Tuning Multistep Biocatalysis through Enzyme and Cofactor Colocalization in Charged Porous Protein Macromolecular Frameworks

Spatial organization of biocatalytic activities is crucial to organisms to efficiently process complex metabolism. Inspired by this mechanism, artificial scaffold structures are designed to harbor functionally coupled biocatalysts, resulting in acellular materials that can complete multistep reactions at high efficiency and low cost. Substrate channeling is an approach for efficiency enhancement of multistep reactions, but fast diffusion of small molecule intermediates poses a major challenge to achieve channeling in vitro. Here, we explore how multistep biocatalysis is affected, and can be modulated, by cofactor-enzyme colocalization within a synthetic bioinspired material. In this material, a heterogeneous protein macromolecular framework (PMF) acts as a porous host matrix for colocalization of two coupled enzymes and their small molecule cofactor, nicotinamide adenine dinucleotide (NAD). After formation of the PMF from a higher order assembly of P22 virus-like particles (VLPs), the enzymes were partitioned into the PMF by covalent attachment and presentation on the VLP exterior. Using a collective property of the PMF (i.e., high density of negative charges in the PMF), NAD molecules were partitioned into the framework via electrostatic interactions after being conjugated to a polycationic species. This effectively controlled the localization and diffusion of NAD, resulting in substrate channeling between the enzymes.

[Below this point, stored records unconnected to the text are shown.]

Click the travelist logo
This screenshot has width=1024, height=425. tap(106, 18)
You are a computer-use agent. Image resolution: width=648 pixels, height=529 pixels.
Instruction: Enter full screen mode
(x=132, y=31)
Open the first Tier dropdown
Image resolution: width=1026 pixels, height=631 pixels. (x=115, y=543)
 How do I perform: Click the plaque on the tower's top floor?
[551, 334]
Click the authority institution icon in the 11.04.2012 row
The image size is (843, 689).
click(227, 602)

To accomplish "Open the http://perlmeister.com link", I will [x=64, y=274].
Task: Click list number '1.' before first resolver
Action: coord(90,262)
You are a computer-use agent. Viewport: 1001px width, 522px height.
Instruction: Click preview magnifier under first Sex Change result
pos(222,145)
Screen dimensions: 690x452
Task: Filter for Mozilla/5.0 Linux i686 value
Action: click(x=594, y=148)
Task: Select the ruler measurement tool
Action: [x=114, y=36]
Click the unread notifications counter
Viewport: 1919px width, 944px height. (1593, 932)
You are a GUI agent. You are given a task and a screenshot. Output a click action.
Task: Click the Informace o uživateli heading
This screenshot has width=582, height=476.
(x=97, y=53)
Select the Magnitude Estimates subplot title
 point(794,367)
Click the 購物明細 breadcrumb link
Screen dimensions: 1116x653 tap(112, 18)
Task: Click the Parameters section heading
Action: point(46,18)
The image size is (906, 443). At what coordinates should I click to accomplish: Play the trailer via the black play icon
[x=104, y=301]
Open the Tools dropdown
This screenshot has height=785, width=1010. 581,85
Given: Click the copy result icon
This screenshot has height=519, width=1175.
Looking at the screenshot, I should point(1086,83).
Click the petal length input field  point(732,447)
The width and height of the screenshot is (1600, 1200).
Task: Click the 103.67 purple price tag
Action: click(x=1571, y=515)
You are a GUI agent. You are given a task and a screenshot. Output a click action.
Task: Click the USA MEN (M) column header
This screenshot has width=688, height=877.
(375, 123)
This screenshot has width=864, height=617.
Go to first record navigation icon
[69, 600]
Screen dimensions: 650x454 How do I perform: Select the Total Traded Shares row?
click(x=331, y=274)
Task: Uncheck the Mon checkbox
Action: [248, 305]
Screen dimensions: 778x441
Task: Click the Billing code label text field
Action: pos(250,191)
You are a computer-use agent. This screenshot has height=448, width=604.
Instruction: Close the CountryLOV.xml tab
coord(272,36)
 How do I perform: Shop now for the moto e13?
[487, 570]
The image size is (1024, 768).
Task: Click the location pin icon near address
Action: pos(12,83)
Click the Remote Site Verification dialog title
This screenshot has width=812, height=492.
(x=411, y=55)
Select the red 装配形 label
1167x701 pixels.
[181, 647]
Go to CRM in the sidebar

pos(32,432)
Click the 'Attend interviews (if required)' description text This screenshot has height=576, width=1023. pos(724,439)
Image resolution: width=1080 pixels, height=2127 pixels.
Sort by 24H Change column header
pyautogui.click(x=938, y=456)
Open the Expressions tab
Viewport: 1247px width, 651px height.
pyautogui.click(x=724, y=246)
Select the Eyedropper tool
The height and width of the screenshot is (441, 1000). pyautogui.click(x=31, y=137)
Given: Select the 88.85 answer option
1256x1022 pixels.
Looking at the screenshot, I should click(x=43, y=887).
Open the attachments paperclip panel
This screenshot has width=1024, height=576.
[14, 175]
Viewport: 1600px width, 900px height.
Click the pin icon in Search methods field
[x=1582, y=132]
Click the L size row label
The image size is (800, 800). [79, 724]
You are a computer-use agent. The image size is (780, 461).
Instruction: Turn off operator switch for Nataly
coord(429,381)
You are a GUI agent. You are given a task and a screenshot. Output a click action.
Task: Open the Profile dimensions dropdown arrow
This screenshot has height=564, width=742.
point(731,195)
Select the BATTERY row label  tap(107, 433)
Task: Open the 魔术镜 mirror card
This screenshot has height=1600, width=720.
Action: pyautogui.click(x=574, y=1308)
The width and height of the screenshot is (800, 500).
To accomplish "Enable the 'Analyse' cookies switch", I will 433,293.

Changing ionic strength modulates the PMF-NAD interactions, tuning two properties that impact the multistep efficiency oppositely in response to ionic strength: cofactor partitioning (colocalization with the enzymes) and cofactor mobility (translocation between the enzymes). Within the range tested, we observed a maximum of 5-fold increase or 75% decrease in multistep efficiency as compared to free enzymes in solution, which suggest both the colocalization and the mobility are critical for the multistep efficiency. This work demonstrates utility of collective behaviors, exhibited by hierarchical bioassemblies, in the construction of functional materials for enzyme cascades, which possess properties such as tunable multistep biocatalysis.